§ **Activity**:
Your task is to copy each line of the material below that includes "agent".

§ **Data for processing**:
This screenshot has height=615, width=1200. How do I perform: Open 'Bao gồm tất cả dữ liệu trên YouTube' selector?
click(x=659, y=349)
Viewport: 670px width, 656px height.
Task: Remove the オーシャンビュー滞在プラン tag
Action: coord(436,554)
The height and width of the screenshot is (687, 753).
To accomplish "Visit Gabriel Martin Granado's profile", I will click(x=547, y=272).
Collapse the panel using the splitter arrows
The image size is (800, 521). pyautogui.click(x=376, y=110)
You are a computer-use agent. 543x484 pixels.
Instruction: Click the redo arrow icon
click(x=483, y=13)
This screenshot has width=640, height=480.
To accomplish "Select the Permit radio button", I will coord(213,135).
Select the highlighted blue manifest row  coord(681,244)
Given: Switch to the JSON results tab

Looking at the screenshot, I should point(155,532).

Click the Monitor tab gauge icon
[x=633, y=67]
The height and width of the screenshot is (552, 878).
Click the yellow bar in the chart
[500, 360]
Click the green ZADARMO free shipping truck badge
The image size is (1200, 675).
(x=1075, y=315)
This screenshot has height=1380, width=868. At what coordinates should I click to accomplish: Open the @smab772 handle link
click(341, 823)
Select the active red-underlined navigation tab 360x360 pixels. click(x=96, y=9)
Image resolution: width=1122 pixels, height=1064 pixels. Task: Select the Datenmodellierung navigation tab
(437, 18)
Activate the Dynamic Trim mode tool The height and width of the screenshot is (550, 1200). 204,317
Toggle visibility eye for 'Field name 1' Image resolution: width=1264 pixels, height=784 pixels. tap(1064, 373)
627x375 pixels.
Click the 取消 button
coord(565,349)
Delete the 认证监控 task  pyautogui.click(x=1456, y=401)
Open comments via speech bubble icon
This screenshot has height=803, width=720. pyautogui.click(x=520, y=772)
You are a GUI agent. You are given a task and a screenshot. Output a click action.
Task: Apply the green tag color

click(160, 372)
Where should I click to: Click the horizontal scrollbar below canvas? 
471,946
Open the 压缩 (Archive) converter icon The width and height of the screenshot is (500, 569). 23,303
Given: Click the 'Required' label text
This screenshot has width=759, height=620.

§ **Problem solution**:
You are a computer-use agent. 543x484 pixels.
You are a GUI agent. You are given a task and a screenshot. Output a click action.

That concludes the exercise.